▸ WHAT IS EXPECTED
Copy the material below line for line, without changing anything, and leave the pictures out.

——————————

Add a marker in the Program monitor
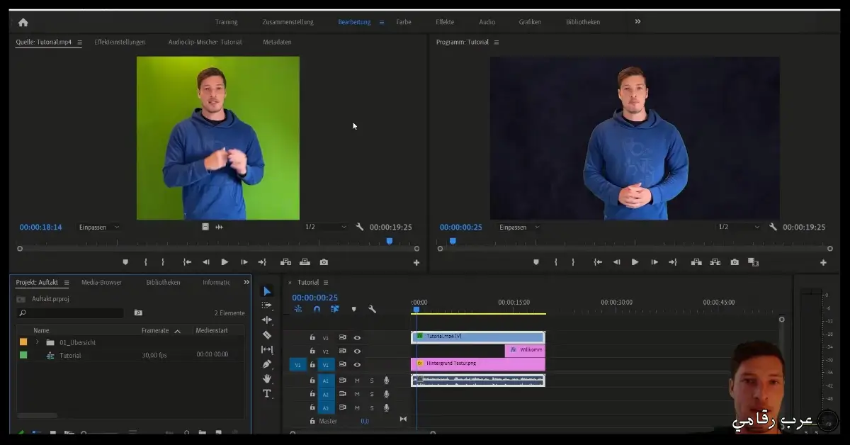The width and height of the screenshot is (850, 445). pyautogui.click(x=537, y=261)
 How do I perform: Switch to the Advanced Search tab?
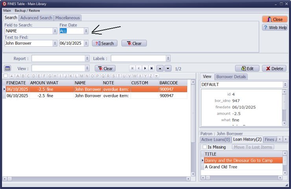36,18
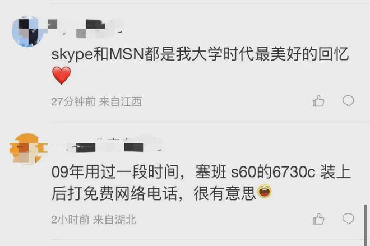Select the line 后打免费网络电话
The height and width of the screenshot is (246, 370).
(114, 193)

——————————

▸ FULL OUTPUT
Add a marker in the Program monitor
The width and height of the screenshot is (850, 445). pyautogui.click(x=537, y=261)
 How do I perform: Switch to the Advanced Search tab?
36,18
Select the line 后打免费网络电话
The height and width of the screenshot is (246, 370).
(114, 193)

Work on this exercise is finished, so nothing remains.